Split batch un-evenly across multi-gpus


Is there a way to not split batches evenly between gpus ?

Let’s give an example. Imagine we have a dataset where each sample has one document with one or more query vectors and the position of the related answer.


(Doc1, (q11, p11), (q12, p12)),
(Doc2, (q21, p21), (q22, p22), (q23, p23), (q24, p24))
(Doc3, (q31, p31))
(Doc4, (q41, p41))

Our batches could be:

batch = {
    'doc':     [doc1_tokens, doc2_tokens, doc3_tokens, doc4_tokens],
    'query':   [q11, q12, q21, q22, q23, q24, q31, q41],
    'y_pos':   [p11, p12, p21, p22, p23, p24, p31, p41],

repetition_vector = [2, 4, 1, 1]

For efficiency, a first module could compute the representation of the documents (RNN) and then a second one could repeat the embedding and use the query with.

doc_embds = model1(batch['docs'])
doc_embds = torch.repeat_interleave(doc_embds, repetition_vector, dim=1)

y_hat_pos = model2(doc_embds, batch['query'])

loss = criterion(y_hat_pos, batch['y_pos'])
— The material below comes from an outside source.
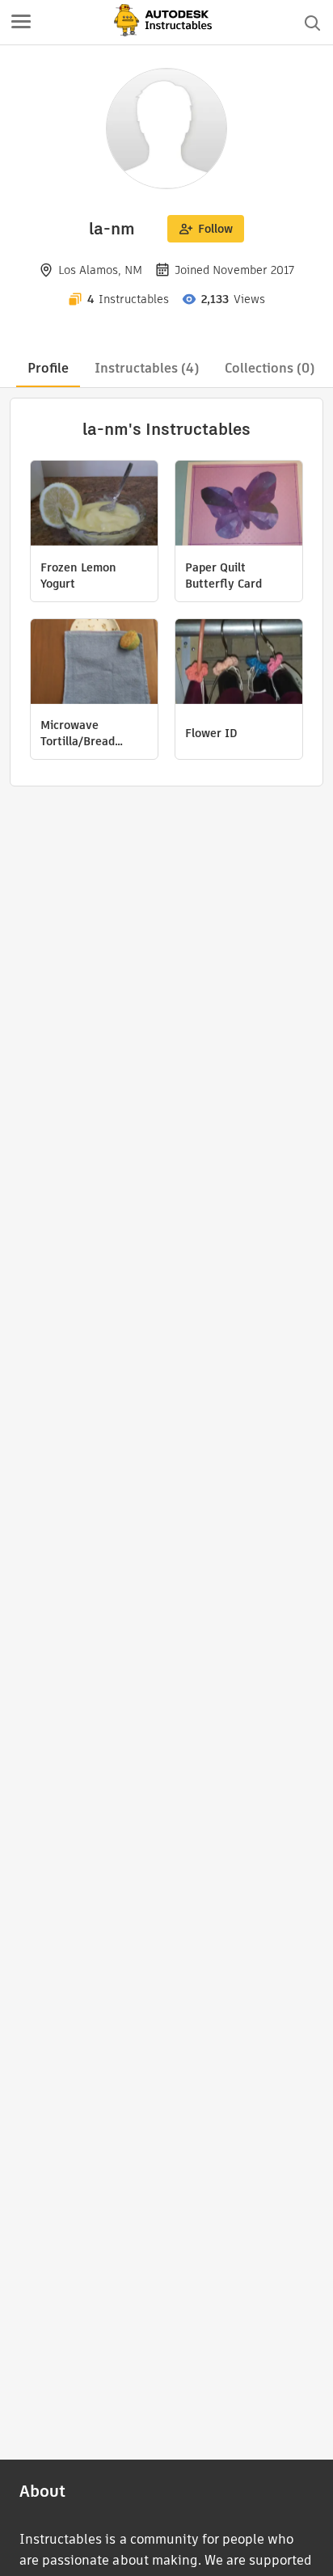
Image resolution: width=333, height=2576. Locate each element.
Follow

Let’s imagine we have 2 gpus. doc_embds is gonna be split evenly into [doc1, doc2] and [doc3, doc4]; it will generate final embeddings such as [doc1, doc1, doc2, doc2, doc2, doc2] and [doc3, doc4] while queries and y_pos gonna be [q11, q12, q21, q22] with [q23, q24, q31, q41] and [0, 6, 3, 7] and [4, 5, 5, 9].

In this case, tensors will not match on each GPUs are the query vectors have been split evenly (which shouldn’t be the case).
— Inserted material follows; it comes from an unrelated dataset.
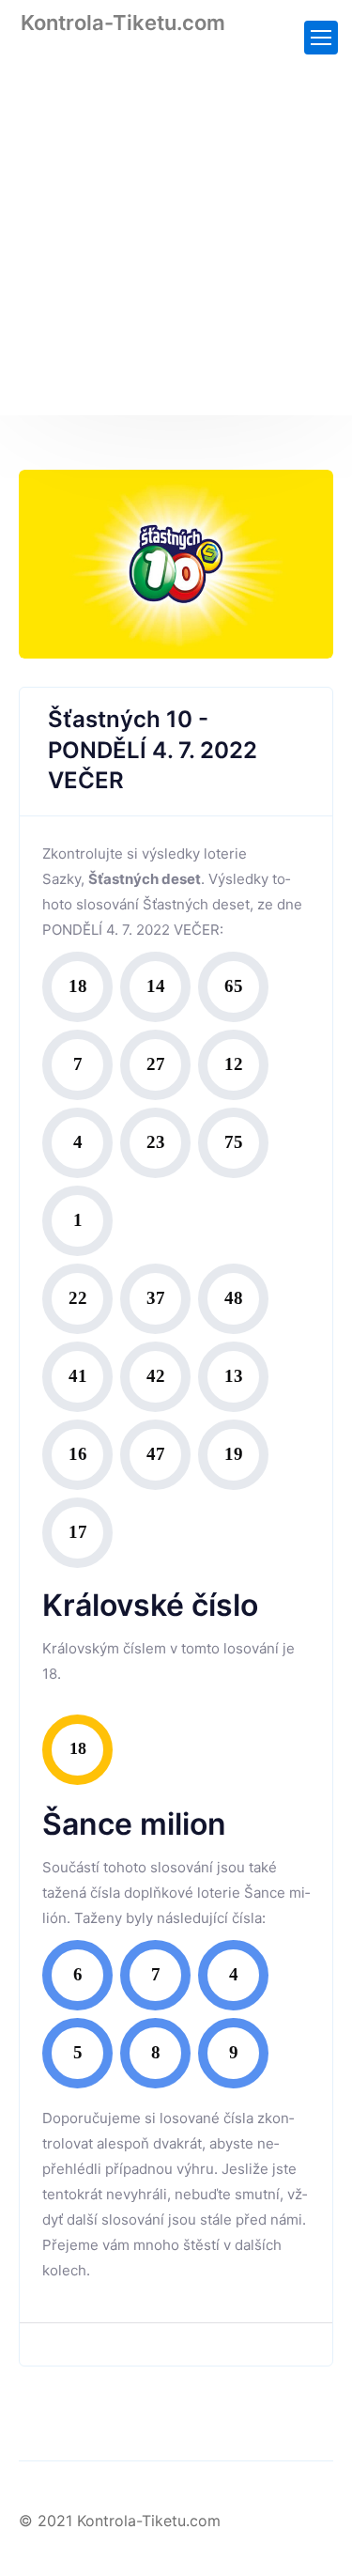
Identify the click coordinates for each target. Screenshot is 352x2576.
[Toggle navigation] (321, 37)
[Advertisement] (176, 239)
I don’t what solution for this problem is available:

  • Write a sub-class of DataParallel for this ?
  • Should I reorganize my batches in another way such that using padding (would like to avoid this approach as it takes GRAM) ?
  • Forget the repeat_interleave and re-do the computation for each doc_embs (heavy computation).

The gain of multi-gpu would quitte consequent for this use-case.

Thank you for your help !

I’m not sure I understand your use case completely, but this description sounds more like model parallel / sharding, where the model itself is split to multiple devices, not like data parallel.

I’m working with documents where given a query; I have to find the position of the “answer”. #queries varies across documents.

I have a document encoder and a query encoder. Normally, we could have

batch = {
    'doc':     [d1,  d1,  d2,  d2,  d2,  d2,  d3,  d4],
    'query':   [q11, q12, q21, q22, q23, q24, q31, q41],
    'y_pos':   [p11, p12, p21, p22, p23, p24, p31, p41],

As computing document embedding takes a while with RNN, I thought of doing:

batch = {
    'doc':     [d1,       d2,                 d3,  d4],
    'query':   [q11, q12, q21, q22, q23, q24, q31, q41],
    'y_pos':   [p11, p12, p21, p22, p23, p24, p31, p41],
    'nb_q':    [2,        4,                  1,   1  ],

So one model could compute each document embeddings with only 4 computations (d1, d2, d3,d4) and then use torch.repeat_interleave instead having 8 computations (2d1, 4d2, 1d3, 1d4).

Is it more clear ?

For your answer, I could split the model on 2 gpus but they aren’t big, both fit within a single gpu. Would be the gain worth ?